Starkey’s wording was brutal and too-the-point, and I can see that it does not fit into the sentiment of today’s culture. That said, his words are not violent, and certainly do not justify this reaction by HarperCollins UK on Twitter:

This is chilling. A publishing company is ‘reviewing his existing backlist’ (i.e a writers legacy of published works) because the author upset people. Wow. This is certainly not normal behaviour of a publisher, and should be condemned from writers and publishers alike.

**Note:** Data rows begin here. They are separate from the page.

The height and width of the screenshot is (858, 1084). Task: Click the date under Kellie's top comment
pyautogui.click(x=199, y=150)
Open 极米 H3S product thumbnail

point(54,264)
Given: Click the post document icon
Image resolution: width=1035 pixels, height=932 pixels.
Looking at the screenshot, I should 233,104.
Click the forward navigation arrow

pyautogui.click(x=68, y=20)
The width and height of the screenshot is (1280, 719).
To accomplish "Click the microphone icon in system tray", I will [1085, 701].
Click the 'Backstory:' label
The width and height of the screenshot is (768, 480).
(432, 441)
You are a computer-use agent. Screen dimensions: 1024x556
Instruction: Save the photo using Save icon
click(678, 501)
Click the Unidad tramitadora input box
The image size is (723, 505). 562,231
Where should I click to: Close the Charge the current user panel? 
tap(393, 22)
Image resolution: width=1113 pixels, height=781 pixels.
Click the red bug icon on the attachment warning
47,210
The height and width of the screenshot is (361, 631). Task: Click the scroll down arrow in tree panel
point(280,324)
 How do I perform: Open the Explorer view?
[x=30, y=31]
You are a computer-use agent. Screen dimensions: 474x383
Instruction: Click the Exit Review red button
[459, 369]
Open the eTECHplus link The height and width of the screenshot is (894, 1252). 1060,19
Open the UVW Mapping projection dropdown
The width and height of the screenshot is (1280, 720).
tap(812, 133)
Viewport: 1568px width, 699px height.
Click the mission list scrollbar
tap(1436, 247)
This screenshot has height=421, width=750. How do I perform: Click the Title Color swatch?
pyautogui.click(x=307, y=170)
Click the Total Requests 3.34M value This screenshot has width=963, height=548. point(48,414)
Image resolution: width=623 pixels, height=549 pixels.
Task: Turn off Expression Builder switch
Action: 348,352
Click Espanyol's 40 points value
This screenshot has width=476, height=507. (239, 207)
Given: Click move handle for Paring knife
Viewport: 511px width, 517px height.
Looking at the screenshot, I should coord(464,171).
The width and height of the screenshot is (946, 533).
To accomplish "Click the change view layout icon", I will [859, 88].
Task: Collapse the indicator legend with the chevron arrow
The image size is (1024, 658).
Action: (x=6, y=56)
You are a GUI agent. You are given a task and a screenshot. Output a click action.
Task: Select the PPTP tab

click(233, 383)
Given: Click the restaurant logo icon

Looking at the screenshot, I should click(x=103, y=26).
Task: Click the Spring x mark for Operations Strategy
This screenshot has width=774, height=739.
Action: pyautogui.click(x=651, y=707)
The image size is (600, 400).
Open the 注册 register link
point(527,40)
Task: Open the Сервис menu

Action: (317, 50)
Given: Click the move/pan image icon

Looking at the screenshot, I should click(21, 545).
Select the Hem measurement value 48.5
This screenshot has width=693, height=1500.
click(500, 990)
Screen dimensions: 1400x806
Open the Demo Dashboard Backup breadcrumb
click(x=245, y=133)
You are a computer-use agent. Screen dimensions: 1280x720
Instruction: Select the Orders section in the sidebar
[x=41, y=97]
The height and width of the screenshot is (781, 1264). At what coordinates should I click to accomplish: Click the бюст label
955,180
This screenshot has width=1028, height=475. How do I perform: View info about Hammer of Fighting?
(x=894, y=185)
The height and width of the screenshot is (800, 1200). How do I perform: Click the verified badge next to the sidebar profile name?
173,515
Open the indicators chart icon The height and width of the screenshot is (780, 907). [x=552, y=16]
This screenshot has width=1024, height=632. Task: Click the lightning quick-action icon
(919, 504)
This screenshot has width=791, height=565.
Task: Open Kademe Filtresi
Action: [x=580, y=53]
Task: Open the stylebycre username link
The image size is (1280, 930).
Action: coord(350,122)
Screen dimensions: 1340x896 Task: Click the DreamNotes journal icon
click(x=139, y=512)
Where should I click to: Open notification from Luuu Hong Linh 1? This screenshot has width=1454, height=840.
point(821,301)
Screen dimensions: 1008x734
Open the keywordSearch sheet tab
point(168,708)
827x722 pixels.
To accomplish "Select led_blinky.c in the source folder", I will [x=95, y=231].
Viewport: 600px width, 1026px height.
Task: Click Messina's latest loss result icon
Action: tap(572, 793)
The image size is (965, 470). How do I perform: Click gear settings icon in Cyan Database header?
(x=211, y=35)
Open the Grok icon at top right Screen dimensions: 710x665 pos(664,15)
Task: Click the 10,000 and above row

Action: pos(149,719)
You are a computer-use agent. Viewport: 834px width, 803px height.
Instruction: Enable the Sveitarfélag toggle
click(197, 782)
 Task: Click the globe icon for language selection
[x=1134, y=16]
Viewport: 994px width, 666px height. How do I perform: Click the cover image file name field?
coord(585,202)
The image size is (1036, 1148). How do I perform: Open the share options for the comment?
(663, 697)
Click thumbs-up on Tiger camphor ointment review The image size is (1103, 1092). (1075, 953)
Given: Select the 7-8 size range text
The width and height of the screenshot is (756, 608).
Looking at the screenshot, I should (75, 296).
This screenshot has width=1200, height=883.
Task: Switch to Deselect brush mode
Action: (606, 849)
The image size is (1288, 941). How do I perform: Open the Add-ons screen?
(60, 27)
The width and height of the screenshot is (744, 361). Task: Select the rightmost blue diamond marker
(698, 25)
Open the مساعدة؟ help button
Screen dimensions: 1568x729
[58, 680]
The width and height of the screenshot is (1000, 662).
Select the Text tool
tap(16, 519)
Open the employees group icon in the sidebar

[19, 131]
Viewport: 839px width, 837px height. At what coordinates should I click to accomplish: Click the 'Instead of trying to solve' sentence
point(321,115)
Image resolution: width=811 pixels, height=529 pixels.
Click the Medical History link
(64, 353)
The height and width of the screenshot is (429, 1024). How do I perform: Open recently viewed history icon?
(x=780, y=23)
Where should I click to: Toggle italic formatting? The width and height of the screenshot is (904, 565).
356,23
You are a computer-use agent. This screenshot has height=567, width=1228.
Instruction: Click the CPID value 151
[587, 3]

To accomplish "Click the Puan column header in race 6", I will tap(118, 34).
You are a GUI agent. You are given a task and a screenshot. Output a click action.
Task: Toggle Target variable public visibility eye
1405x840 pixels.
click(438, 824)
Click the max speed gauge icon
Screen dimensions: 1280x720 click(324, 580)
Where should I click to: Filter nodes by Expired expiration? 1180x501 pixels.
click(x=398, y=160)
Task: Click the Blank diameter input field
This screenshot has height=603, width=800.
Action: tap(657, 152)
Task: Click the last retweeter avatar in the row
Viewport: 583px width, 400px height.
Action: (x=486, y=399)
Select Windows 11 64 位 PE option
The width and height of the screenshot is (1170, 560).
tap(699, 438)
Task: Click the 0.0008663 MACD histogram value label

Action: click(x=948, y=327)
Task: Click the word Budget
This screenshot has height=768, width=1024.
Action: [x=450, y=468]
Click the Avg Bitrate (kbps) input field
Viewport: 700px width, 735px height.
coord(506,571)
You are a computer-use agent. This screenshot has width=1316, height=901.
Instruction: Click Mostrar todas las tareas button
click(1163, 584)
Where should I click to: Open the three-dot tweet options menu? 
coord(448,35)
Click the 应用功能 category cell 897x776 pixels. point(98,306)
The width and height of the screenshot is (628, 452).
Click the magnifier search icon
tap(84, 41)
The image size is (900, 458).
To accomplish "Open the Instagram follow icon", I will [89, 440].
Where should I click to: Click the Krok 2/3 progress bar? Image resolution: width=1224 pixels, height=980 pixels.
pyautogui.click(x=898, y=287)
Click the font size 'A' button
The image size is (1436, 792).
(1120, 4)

I wonder what HarperCollins means by ‘reviewing’ an existing backlist. Does that mean not reissuing them? Or putting little disclaimers? What’s also concerning are the authors who are gleeful about this, as if it would never happen to them (because they are pure angels, or something), or that there is a moral justification for censorship.

Because god forbid an author or a book makes you uncomfortable or upset. And last time I checked, saying something off-colour did not bring about the apocalypse or the end of the world.

The amount of cowardice in the publishing industry is immense, and shows no signs of slowing down. If these publishing houses do not want to be compared to book-burners and Orwellian tyrants, then they should stop acting like them.

Otherwise, the future of publishing looks awfully bleak.